The Hidden Hazards in our Homes
As an occupational therapist, I observe children and their parents in a natural environment – their homes, where I witness recurring patterns time and time again. Today’s homes are equipped with state-of-the-art child safety proof gadgets, such as knobs, locks, gates, monitors, etc. On the other hand, I also see cell phones, tablets, remotes, and iPods laying around the house and easily accessible to children. Children freely navigate from one device to another while parents are telling me, “We are trying to limit our kids’ access to technology”.
We are a safety obsessed society. Unfortunately, we protect our children from all dangers – except the real threat – technology. Overuse of technology in childhood is a time bomb. Since its side effects are not as immediate as those of getting hit by a hammer, we tend to minimize its significance.
Overuse of technology rewires children's brain to expect high levels of stimulation and perceive reality as boring.
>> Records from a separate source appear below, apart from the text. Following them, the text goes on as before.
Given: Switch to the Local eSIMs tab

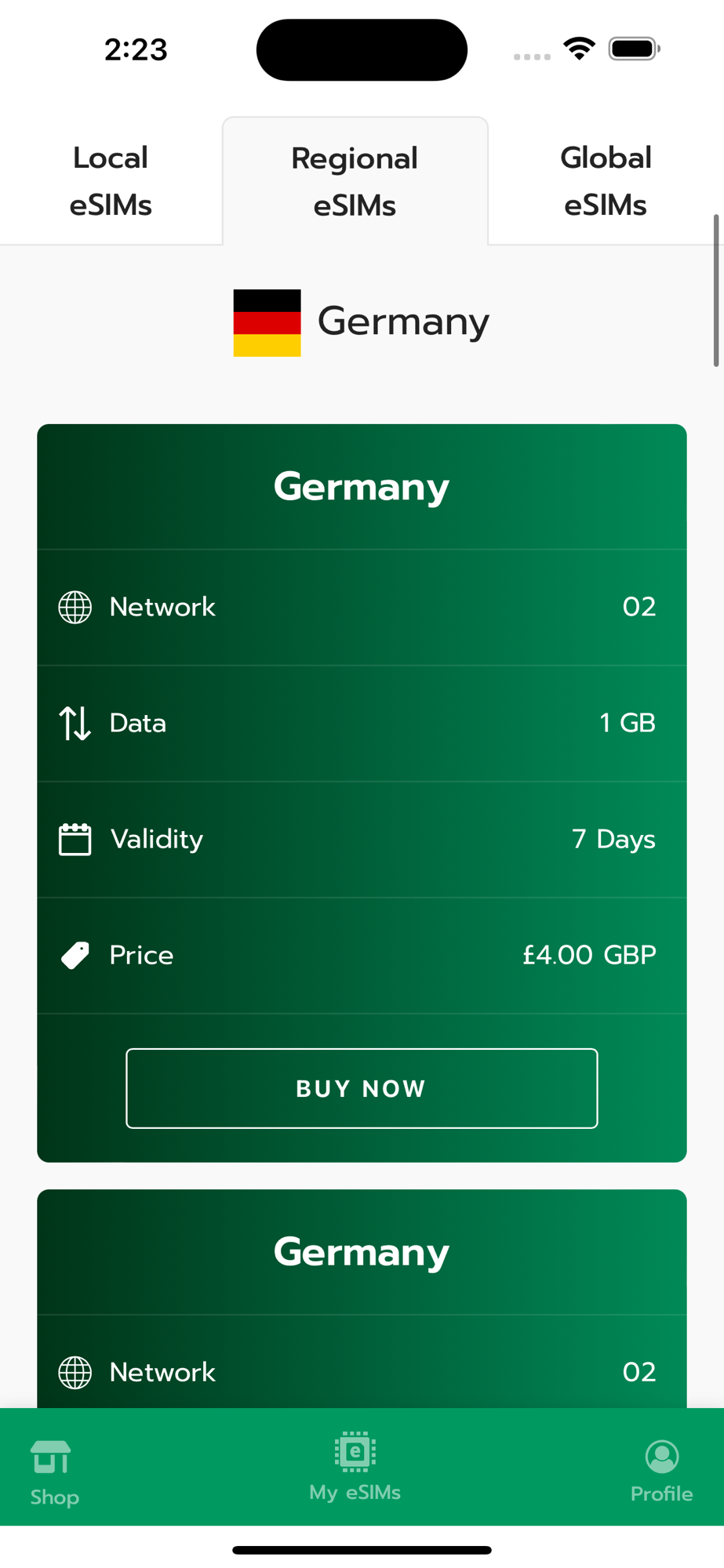Looking at the screenshot, I should click(x=111, y=181).
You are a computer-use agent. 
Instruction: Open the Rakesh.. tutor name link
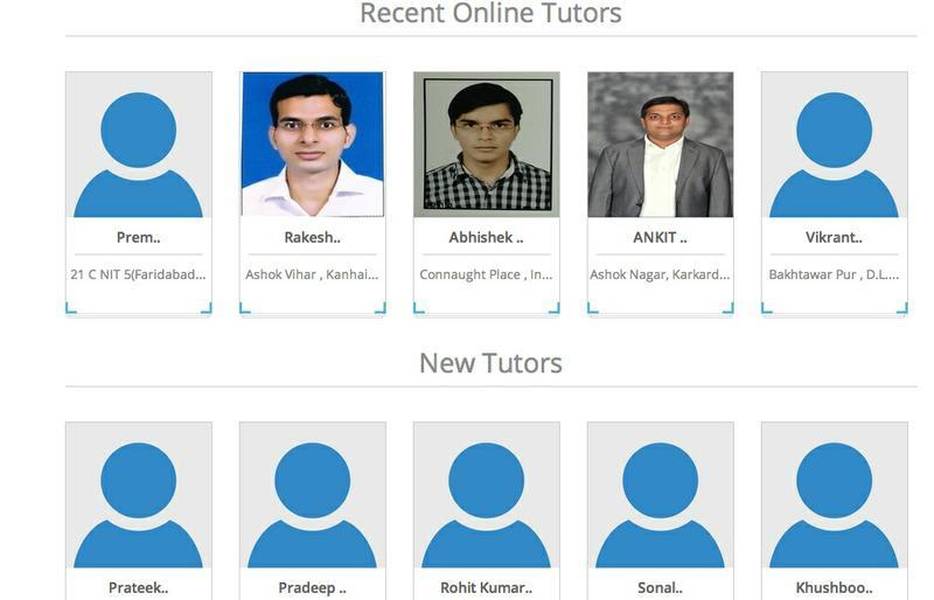(x=312, y=238)
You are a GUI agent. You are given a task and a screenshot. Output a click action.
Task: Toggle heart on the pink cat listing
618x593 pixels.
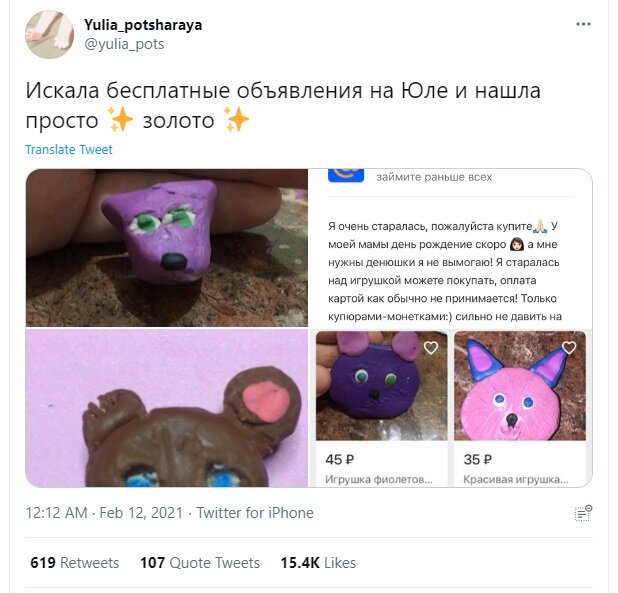[569, 347]
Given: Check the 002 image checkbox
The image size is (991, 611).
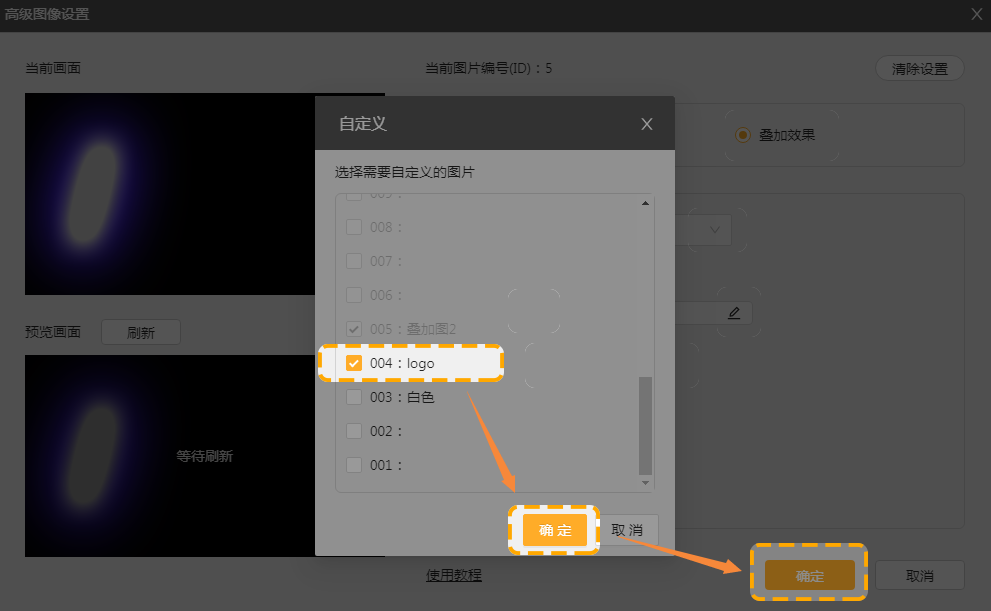Looking at the screenshot, I should pos(354,431).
It overstimulates their brains and leaves children vulnerable to social, emotional, behavioural, academic and physical challenges.
As parents, we need to refresh our perspective on the impact of technological overuse on children's development. Why don’t we put a hammer in the middle of the room? Because we understand that it is dangerous for our children. The same is true for our everyday, handheld, consumer electronics.
As recommended by the Canadian Academy of Pediatrics, children should not have access to screen media until two years of age. For children three to five years of age, limit screen time for less than one hour a day.
Technological devices should be password protected and stored away from kids
Make kids' bedroom a 'technology free zone'
Turn off screens an hour before bedtime
Avoid technology use in cars, restaurants, during family meals
Be a role model for your child by minimizing your time spent using screens
Educate your children on the importance of balanced technology use for their body and mind
For proper development, children need to spend more time playing outdoors, doing chores, art projects, having family dinners and engaging in conversations and creative play
Technology is a real threat to children’s growing bodies and minds. Parents have to take the responsibility to protect their children from overuse of technology the way they protect their children from other hazards.